I do not see him mention Italy. His main focus is that while not a cure, there are holistic (natural) protocols that treat this rather effectively. Obviously, there's a huge benefit to having a strong immune system and treatments that improve immune function can't help but be positive. In no way is he claiming a cure, just that his standard protocol for a cold or flu (any virus) works on COVID-19 too.
 
We know that many Covid-19 patients do well on their own. For these people, some treatments may just be placebo.

The tough thing to deal with is cases that require hospitalization, and even some young people (20-50) end up in ICU. That is what the entire world is trying to find drugs for.
 
Here's the latest info on NY state, for people who have problems finding it.

NY state now has more than 10,000 cases, with 6,200 in NYC alone. Officials are preparing for an onslaught. They are doing things China did in Wuhan.

Cuomo said the state is trying to increase its hospital beds by 50,000 to 75,000 by ending elective surgeries, reconfiguring space and adding medical staff. The state is considering several sites to convert into temporary hospitals, including the Javits Center in New York, state college campuses at Stony Brook and Westbury, and the Westbury Convention Center.

The state is trying to source 2 million masks from suppliers around the globe and buying 6,000 new ventilators.

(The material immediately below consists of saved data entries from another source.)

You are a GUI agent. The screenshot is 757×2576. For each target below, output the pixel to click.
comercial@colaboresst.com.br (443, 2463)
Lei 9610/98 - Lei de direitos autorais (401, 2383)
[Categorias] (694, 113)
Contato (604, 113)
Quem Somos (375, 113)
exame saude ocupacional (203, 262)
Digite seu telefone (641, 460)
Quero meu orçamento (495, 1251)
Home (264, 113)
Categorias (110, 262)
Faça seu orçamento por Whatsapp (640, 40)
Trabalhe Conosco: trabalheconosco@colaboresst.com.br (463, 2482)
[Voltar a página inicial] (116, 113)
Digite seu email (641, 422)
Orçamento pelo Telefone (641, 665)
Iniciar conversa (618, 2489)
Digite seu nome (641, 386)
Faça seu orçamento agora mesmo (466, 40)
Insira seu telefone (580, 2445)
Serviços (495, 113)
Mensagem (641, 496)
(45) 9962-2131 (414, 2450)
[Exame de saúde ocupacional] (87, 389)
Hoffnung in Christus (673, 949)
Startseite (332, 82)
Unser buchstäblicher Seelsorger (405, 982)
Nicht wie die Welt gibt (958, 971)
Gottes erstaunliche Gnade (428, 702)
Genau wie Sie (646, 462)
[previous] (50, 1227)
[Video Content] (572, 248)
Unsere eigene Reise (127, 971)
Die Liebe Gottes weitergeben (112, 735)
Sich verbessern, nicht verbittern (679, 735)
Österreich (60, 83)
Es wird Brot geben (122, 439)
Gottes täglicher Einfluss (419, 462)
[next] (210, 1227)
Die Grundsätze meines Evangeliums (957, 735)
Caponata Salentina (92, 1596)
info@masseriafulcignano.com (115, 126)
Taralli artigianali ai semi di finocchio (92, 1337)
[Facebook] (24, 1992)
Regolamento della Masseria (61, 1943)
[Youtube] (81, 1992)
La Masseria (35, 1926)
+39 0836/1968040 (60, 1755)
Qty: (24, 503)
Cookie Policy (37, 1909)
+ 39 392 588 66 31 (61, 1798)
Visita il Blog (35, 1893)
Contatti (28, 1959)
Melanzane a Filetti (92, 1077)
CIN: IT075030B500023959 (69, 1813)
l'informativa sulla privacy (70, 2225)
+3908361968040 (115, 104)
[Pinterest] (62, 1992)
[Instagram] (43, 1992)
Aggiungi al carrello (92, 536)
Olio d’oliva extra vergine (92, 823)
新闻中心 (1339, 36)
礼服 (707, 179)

The Army Corps of Engineers has been asked to supply the state with four field hospitals, each with a capacity for 250 patients.
 
Estimates versus actual

Thought you statisticians would like to see this. It's from a holistic Dr. I follow:

Addendum: In previous posts, I wrote that the flu death rate is 0.1% as reported by the CDC. That number fluctuates each flu season. It is based on an estimate of the number of flu-infected Americans. The 10% number is based on confirmed cases of the flu as I showed you above. COVID-19 is currently being reported on confirmed cases. It is inappropriate to compare COVID-19 death rates with estimated CDC flu rate numbers. A direct comparison is done by using actual confirmed flu and COVID-19 cases which I have done in this post.

His base statement was the COVID-19 is not as deadly as the flu and that the stats were misleading. While that may be true, my concern is still the same. Not so much death, but hospital capacity. Even if COVID-19 is not as deadly as the flu, it seems to be much more healthcare intensive. Anecdotal evidence in this case is hard to escape - hospitals are filling up. Of course, that does also happen in a bad flu year.

Based on the above, I did a little Googling:

From this paper (cited on CDC website https://www.cdc.gov/flu/about/burden/how-cdc-estimates.htm#References)

https://wwwnc.cdc.gov/eid/article/15/12/09-1413_article

Through July 2009, a total of 43,677 laboratory-confirmed cases of influenza A pandemic (H1N1) 2009 were reported in the United States, which is likely a substantial underestimate of the true number. Correcting for under-ascertainment using a multiplier model, we estimate that 1.8 million–5.7 million cases occurred, including 9,000–21,000 hospitalizations.

Now this was during the episode, so not final numbers, but is cited by the CDC as a reference for how they estimate the seasonal flu cases.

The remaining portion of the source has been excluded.